More on McCoy – the jurisdictional
hook
Why
isn’t the existence of a jurisdictional hook in the statute in question dispositive
here?
The
argument might be made (according to Foley) that the presence of the jurisdictional
element makes the discussion in Lopez and Morrison irrelevant. What Congress wants here is to regulate the
camera and film in interstate commerce. Congress
wants to regulate the camera and film such that they’re not used to make child
pornography. It’s clear that Congress
can regulate the camera and film in a lot of other ways if these items are going
to move in interstate commerce. So why
can’t the government also say that we don’t want these items doing something
obnoxious? Couldn’t the government say
that you can take whatever pictures you want, but just not with something that’s
moved in interstate commerce?
The
U.S. Supreme Court hasn’t taken this case, but what might they do if they
did? What’s the strongest argument for
McCoy in claiming that there is no Commerce Clause power to forbid her conduct?
(Side
question: how long does it take from the time an appeals court decision is
handed down to know that the Supreme Court is going to review it?)
Isn’t
the production of the picture tied to interstate commerce in a way that the
conduct in Lopez and Morrison was not?
Think
of O’Connor’s question to Seth Waxman: “Show me a statute that flunks the Commerce
Clause if this one is okay.” In order to
uphold this law as applied to these facts, would I, as a Supreme Court Justice,
have to say that the Commerce Clause power is completely unlimited?
Foley
says we genuinely have no idea how the U.S. Supreme Court would decide this case,
and if we think we do, that’s probably a danger sign. All we have right now is the guidance of Lopez
and Morrison.
What
Foley thinks will motivate O’Connor or Kennedy would be something along the
following lines: How important is it that we allow Congress to have this
power? Is this something we should let Congress do? On the other hand, how important is it that
we deny Congress this power in order
to preserve some state autonomy in our “dual system”. What cuts in
favor of having Congress and the federal government win power in this case
is that the Supreme Court has already noted a stopping point. The very existence of Lopez and Morrison show that there is
a limit, and therefore the Supreme Court can allow Congress to deal with a
national problem without worrying about their power going too far.
One
of the reasons that this case is important is that the picture is not fungible
with other pictures the way wheat is fungible.
But Foley claims this is a commodity
case instead of an activity
case.

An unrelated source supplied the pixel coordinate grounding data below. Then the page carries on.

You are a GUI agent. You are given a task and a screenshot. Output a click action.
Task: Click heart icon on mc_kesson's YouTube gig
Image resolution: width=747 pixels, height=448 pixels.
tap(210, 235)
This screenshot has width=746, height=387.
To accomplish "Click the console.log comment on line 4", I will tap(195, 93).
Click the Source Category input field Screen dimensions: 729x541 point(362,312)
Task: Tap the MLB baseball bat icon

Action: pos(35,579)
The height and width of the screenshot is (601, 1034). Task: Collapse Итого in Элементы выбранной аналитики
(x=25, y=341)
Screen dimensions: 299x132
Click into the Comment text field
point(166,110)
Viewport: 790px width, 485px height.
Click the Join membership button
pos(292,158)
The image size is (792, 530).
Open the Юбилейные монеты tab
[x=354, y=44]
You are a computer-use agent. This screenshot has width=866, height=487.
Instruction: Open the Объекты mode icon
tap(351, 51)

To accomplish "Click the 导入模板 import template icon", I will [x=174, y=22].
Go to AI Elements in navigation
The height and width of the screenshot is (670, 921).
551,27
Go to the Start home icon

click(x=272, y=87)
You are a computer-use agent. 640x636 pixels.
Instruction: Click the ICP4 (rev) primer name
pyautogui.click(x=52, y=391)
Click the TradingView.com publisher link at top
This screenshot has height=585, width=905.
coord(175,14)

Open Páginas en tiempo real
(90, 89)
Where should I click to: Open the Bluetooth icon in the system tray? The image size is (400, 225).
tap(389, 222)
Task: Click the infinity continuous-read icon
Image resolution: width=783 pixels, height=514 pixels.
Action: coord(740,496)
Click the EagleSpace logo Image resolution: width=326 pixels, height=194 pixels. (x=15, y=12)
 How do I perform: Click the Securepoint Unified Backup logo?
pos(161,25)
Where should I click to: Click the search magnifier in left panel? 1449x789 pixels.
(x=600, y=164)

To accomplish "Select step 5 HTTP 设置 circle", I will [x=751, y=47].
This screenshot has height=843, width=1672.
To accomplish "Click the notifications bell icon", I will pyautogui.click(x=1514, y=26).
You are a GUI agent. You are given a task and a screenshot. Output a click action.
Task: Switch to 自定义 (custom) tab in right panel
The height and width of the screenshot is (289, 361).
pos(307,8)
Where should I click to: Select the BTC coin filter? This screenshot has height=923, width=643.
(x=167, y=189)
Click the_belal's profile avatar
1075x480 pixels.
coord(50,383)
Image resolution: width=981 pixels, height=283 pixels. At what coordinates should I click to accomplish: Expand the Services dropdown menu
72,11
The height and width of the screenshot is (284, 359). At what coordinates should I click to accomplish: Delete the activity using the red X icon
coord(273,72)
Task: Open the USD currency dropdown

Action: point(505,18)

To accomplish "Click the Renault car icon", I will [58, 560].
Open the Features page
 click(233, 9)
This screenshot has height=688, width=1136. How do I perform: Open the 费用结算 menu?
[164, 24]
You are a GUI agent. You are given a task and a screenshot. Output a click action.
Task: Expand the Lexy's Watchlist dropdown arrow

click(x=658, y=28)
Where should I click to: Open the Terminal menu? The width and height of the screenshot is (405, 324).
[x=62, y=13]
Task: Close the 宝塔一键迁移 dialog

So the Supreme Court might find
that Congress can have authority to regulate this commodity.
Another
argument that could be made on behalf of McCoy is the “traditional state domain”
argument. The Court talks about
education, family law, and family relations as areas that we traditionally look
to state law to decide. When Congress
writes a new law in that area, we have the danger of having Congress usurping
that authority. We let Congress rule
when they’re in their domain, but we should not expand Congress’s power into
areas that especially intrude on state sovereignty.
Because
McCoy
involves a parent-child relationship, it helps to make the argument that the issue
belongs to state law. If McCoy has been
a bad parent, maybe
The
key idea is that the argument is a functional
argument. We could try to measure “substantial
effects”, but ultimately, the justices are in the driver’s seat. What will move them is not a formalistic and
technical argument, but an argument about function
and purpose. The justices, according to Foley, want to
hear a reason why we should give
Congress the power we give them.
Tomorrow,
compare machine guns, marijuana, and wheat.